My grandmother, Josie Enderle, died in April this year. Immediately following her death, I had a few random moments of naive agnosticism where I hoped that my Gramma would haunt me.
Years ago when she was still alive, I actually asked her to haunt me when she passed; I was very rude and un-tactful. I had told her I was an atheist because it came up somehow, and when she wanted to press the matter, instead of debating, -I was not in the mood that day- I told her to haunt me when she died to prove there was an afterlife. She gave me a stunned look and I regretted it immediately, but then she grinned and agreed. She had told me the story of when she was baptized many times and it popped into my head recently. She was sitting in the pews at church, very shy, and the pasture had asked who would like to be baptized that day -I guess this happened every so often- and she wanted badly to go up but was too shy to stand▬until she felt a hand on her shoulder. No one was sitting behind her. She said the hand gave her strength and courage and she jolted upright and went up and was baptized that day. She has always believed in the Holy Spirit, and therefor in ghosts. I guess, my challenge seemed like an agreeable one. She never again brought up my being an atheist.
As much as I wanted to believe that she is still here, somehow,… since I haven’t heard from her I assume I was correct in thinking that Christian mythology is just that-a myth. It’s what happens to people when they are so scared of death that a lovely societal premonition is created to ease their emotions… Even though I do firmly believe it, it doesn’t make me feel any better knowing she is gone for-ev-er… I know most people believe she is in a better place… Or that I’ll see her again… But the truth of scientific reality is that she is dust, literally… She was cremated… Her body is gone, her brain that knew me is gone, her soul is but a myth. Souls don’t exist. All that remains of her is a few locks of hair taken by myself & other immediate family.
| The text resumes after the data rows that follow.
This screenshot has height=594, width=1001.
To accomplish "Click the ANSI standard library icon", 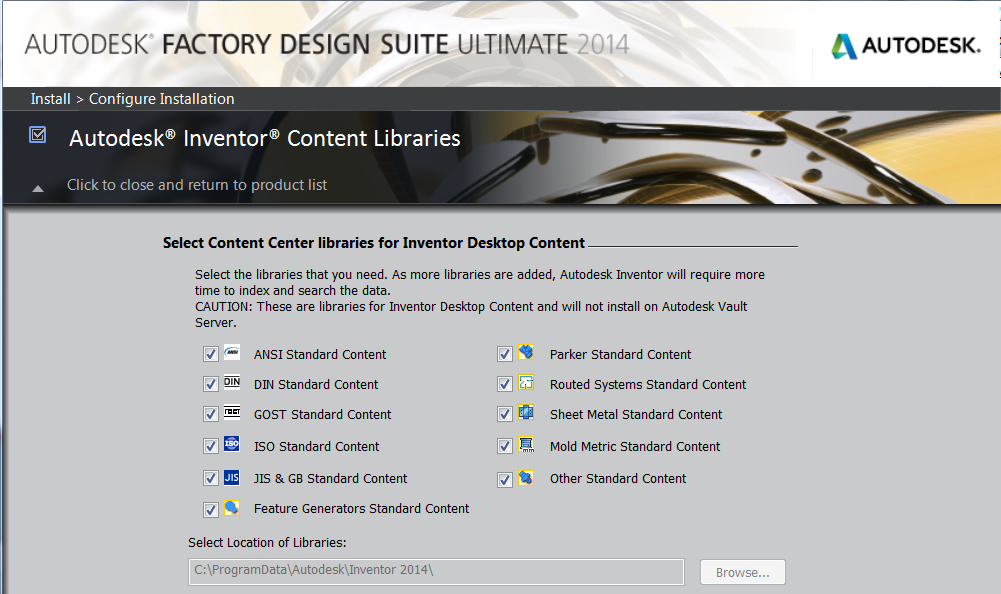I will (230, 353).
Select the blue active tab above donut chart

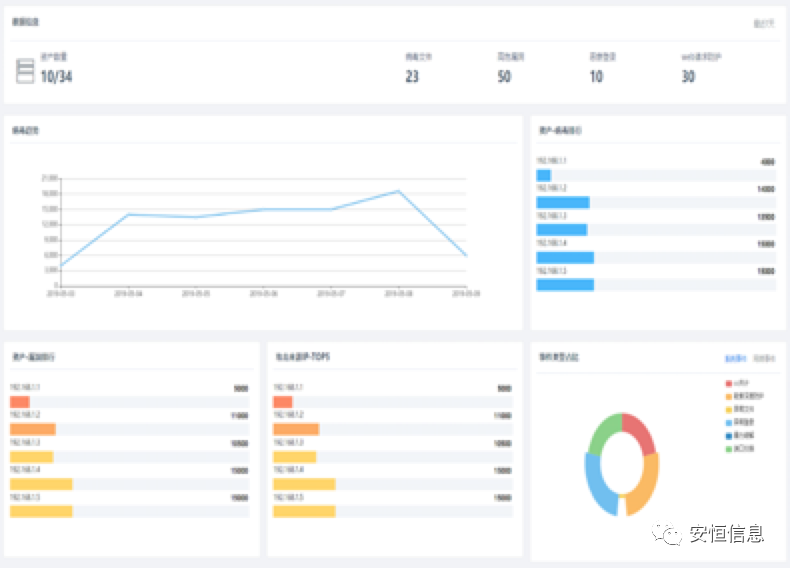pyautogui.click(x=735, y=357)
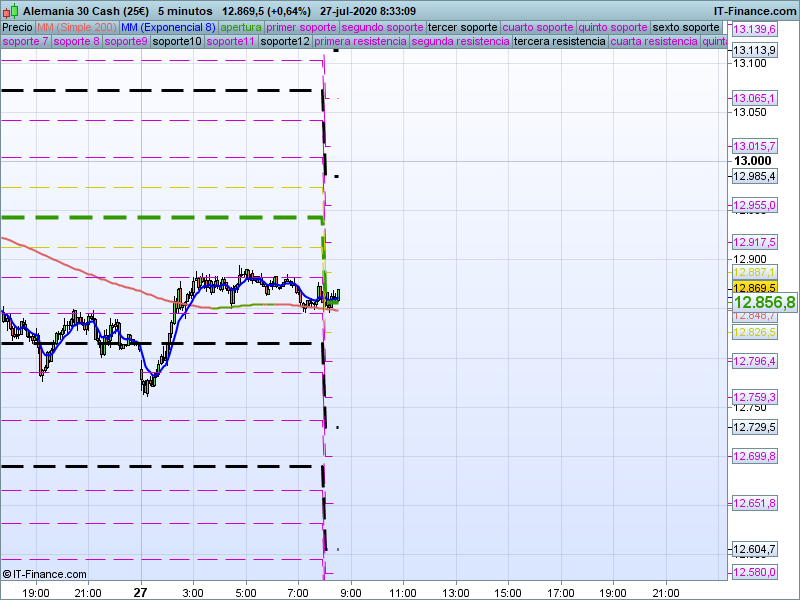Click the 13.065,1 price level tag
The height and width of the screenshot is (600, 800).
click(x=754, y=98)
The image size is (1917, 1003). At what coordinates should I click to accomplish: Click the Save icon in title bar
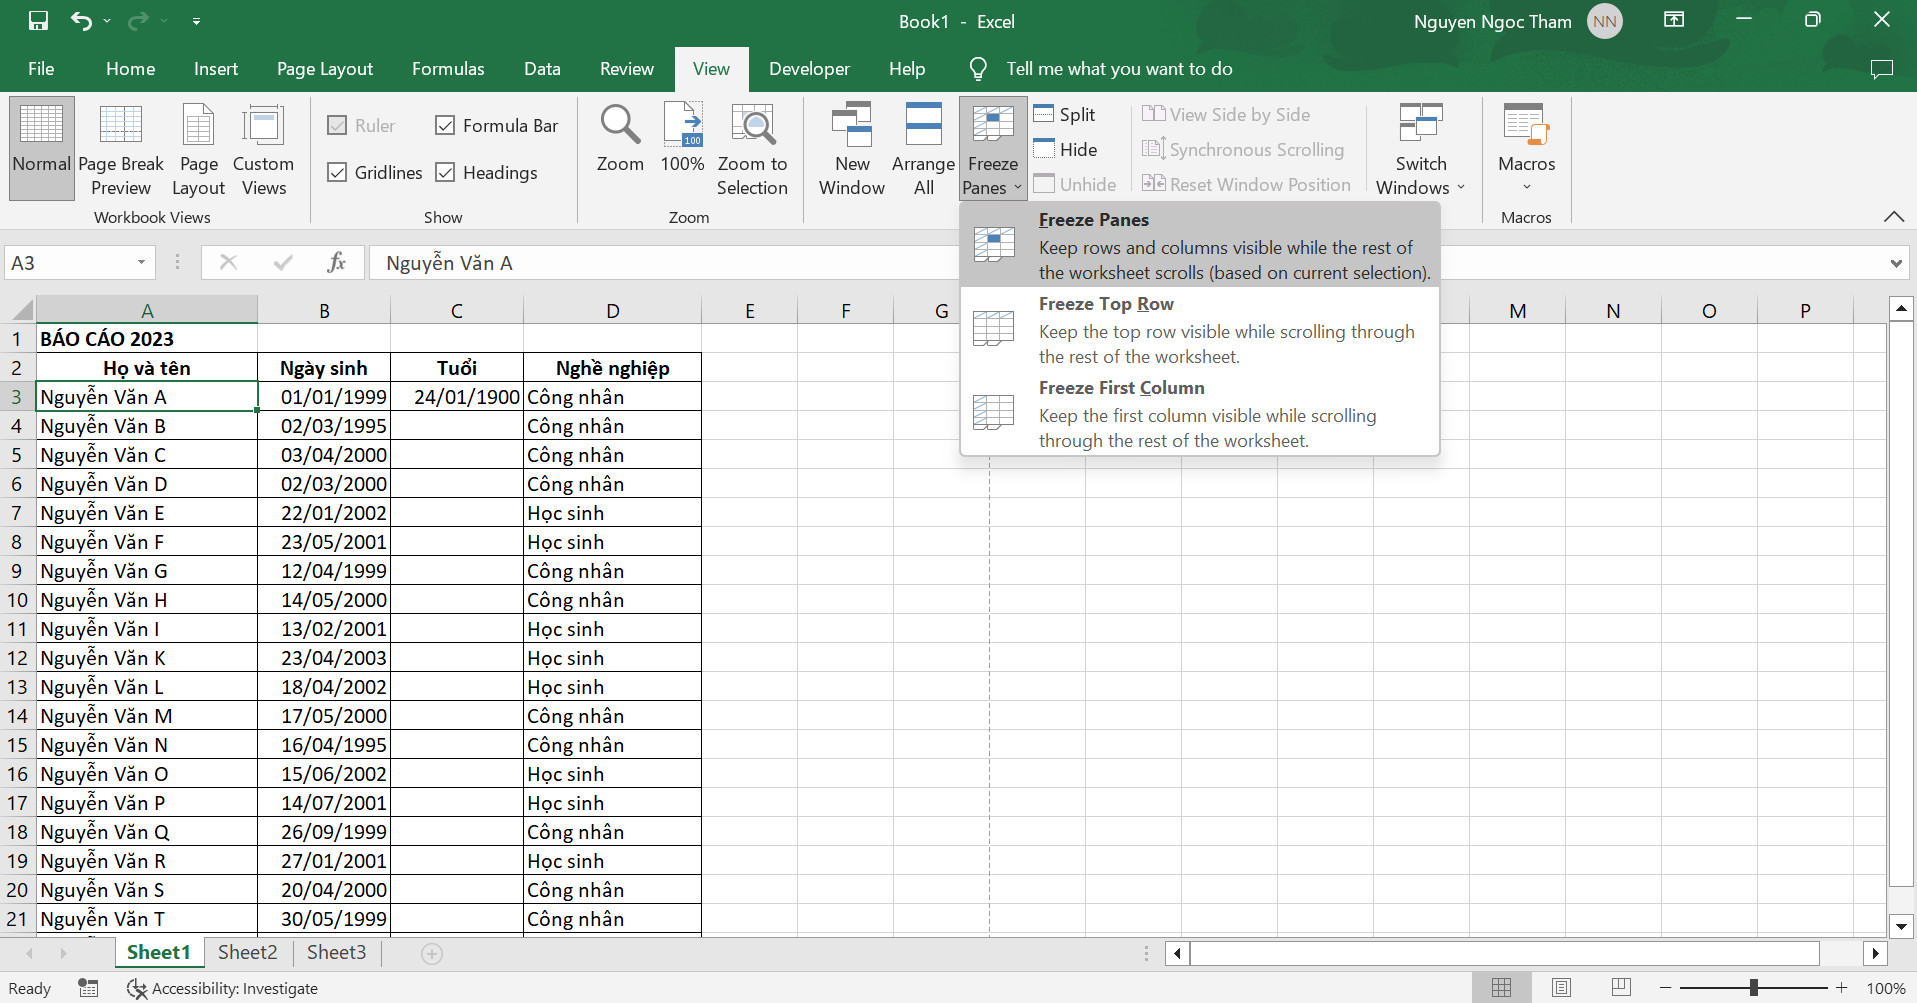coord(38,21)
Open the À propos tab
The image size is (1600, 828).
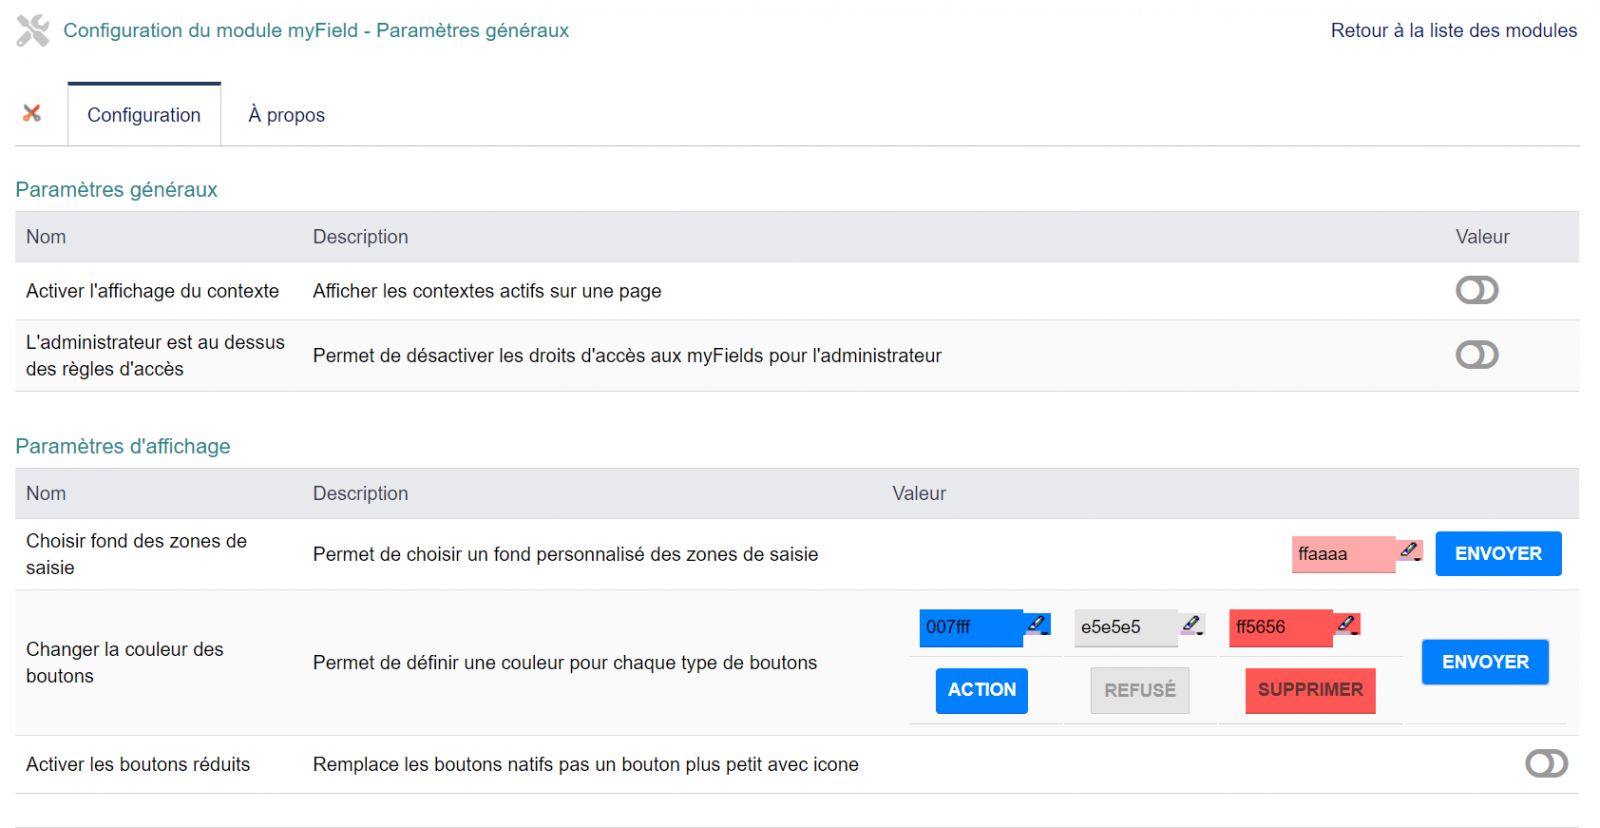[286, 115]
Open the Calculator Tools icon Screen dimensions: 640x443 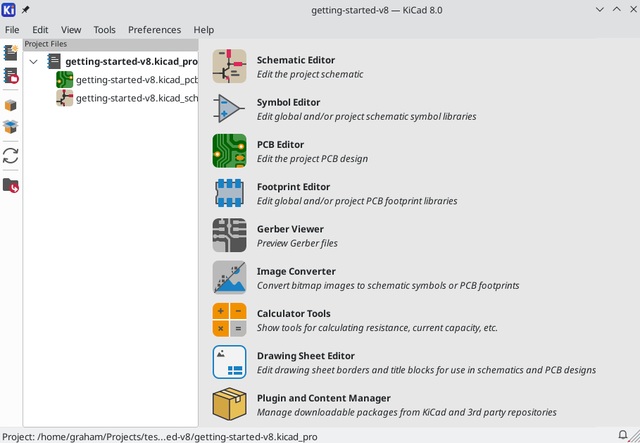[x=229, y=320]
What a confirmation of non-belief for a non-believer. How many other people can say that they made a deal like mine? I knew a person who really wanted me to believe… And I gave this person an opportunity to prove it beyond doubt, that when they passed, they would honor our agreement, and prove to me that life existed past death. That’s what loss does, though, it gives false hope. It’s what I’ve always believed, now confirmed:
We are all rotting temporary biological life forms. We are here while our bodies thrive and then we are gone. Our brains hold the formula to our personalities. Once or brains cease to function, our “soul” is gone. We don’t exist past our deaths. No suffering can exist past death. It’s like an eternal sleep without dreams… Without thought… Without worry. It more peaceful to be gone, than to move on to another plane of existence, in my opinion.
I watched my brother Gabriel get baptized last month. It was odd, almost cultish to me, and kind of creepy, and even sad in a way… I’m glad that I am free of religious ties. I am glad that this life is meant more to me because of the limits it holds. I will live as long as possible but when it’s done, that is the last chapter of the story. Blackout, curtails drawn. The end.